**Quoted passage**:
● ● ● ● ● ● ●

With the making of the Constitution, the Constituent Assembly began representing the people more directly. The Assembly began to extort power from the hands of the King. Yet at this time they still preserved the royal hereditary crown simply because there were not enough radicals in the assembly to vote to entirely remove the King.(26) Lafayette truly believed that a hereditary monarchy surrounded by popular institutions was a practical form of government. While England had a history of conflict with France, Lafayette was willing to learn from English-styled government. It was not much of a surprise when the Republicans began to paint Lafayette as a would-be dictator similar to Oliver Cromwell.(27) They argued that Lafayette's leadership of the Guard and his cooperation with the King indicated a preference for power and old-regime authorities over the newly established Declaration of Rights of Man and Citizen.(28) Marat again made more accusations against Lafayette. This time he accused Lafayette of closing the Guard ranks to the people and using the newly organized troops as an instrument of the wealthy. Therefore, the armed forces, which had been established to protect the rights of the nation, began to take weapons from the nation's true defenders.(29)
While the Republicans were certainly alarmed by the seemingly loyalist position of the Commander of the National Guard, the loyalists were also becoming more alarmed. They began to consider Lafayette an accomplice to crimes rather than a guardian of order. The loyalists charged that Lafayette had illegally moved the King to Paris, disarmed the nobles, and tolerated all sorts of mob disturbances.(30) They claimed that above all, Lafayette had humiliated the King. Marie Antoinette, her husband, and the court in general agreed that the Constitution and Lafayette's bill of rights violated the royal prerogatives.(31)
Despite all of this, Lafayette still swore complete allegiance to the King as a Constitutional representative for upholding order. A letter Lafayette wrote to the King in February 1790 demonstrates Lafayette's faith in the King as a constitutional representative for order. In it he wrote: "When the people and the King make common cause together, who can succeed against them? I, at least, swear to your majesty that, if my hopes should prove fallacious, the last drop of my blood shall attest my fidelity."(32) As political factions began forming to the political right and left of Lafayette, his brand of popular leadership began to fail. With the increase of people going over to one side or the other, there were few that were squarely supportive of Lafayette's image and ideal of a constitutional monarchy. In April of 1791, the revolutionary spirit overtook the National Guard, and Lafayette became powerless to stop the tide of violence. On the eighteenth of April, the King and his family were prevented from leaving Tuileries to attend Easter services at St. Cloud. The crowds and the Guard resisted Lafayette's effort to protect what he perceived to be the Royal Family's right to travel and practice religion.(33) The revolution was opening up to new social groups that resisted any single leader, especially one of noble blood.

● ● ● ● ● ● ●

**Provided data**:
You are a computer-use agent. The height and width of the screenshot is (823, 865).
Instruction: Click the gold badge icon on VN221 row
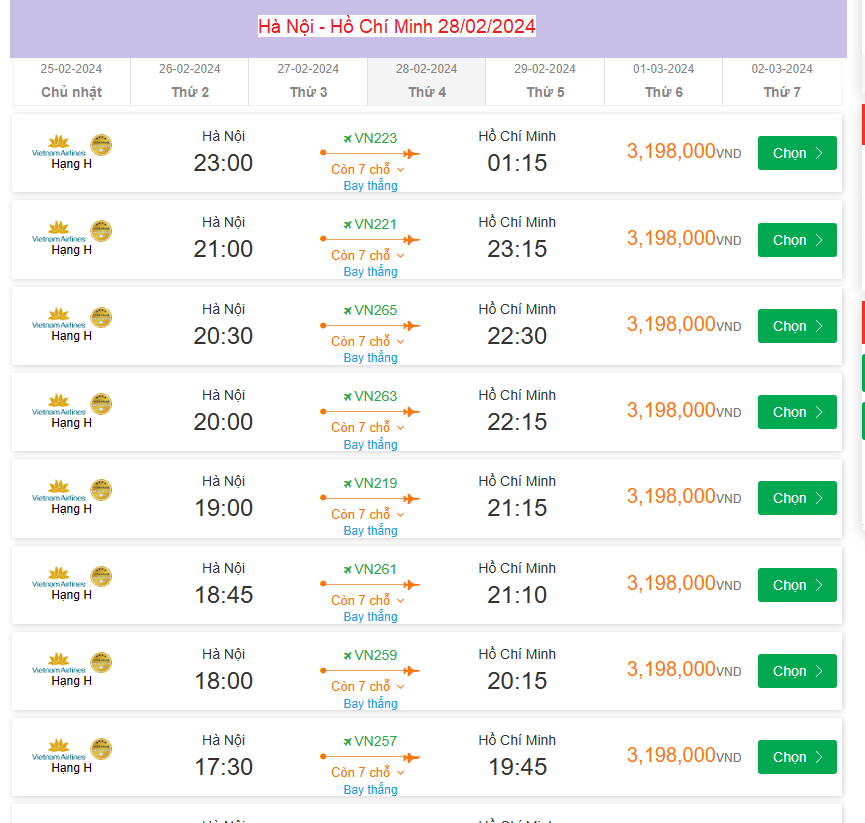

● ● ● ● ● ● ●

Quote the part of the passage on Lafayette that begins with the words containing "While the Republicans" and ends with "the royal prerogatives.(31)". Rely only on the passage on Lafayette, not on the data.

While the Republicans were certainly alarmed by the seemingly loyalist position of the Commander of the National Guard, the loyalists were also becoming more alarmed. They began to consider Lafayette an accomplice to crimes rather than a guardian of order. The loyalists charged that Lafayette had illegally moved the King to Paris, disarmed the nobles, and tolerated all sorts of mob disturbances.(30) They claimed that above all, Lafayette had humiliated the King. Marie Antoinette, her husband, and the court in general agreed that the Constitution and Lafayette's bill of rights violated the royal prerogatives.(31)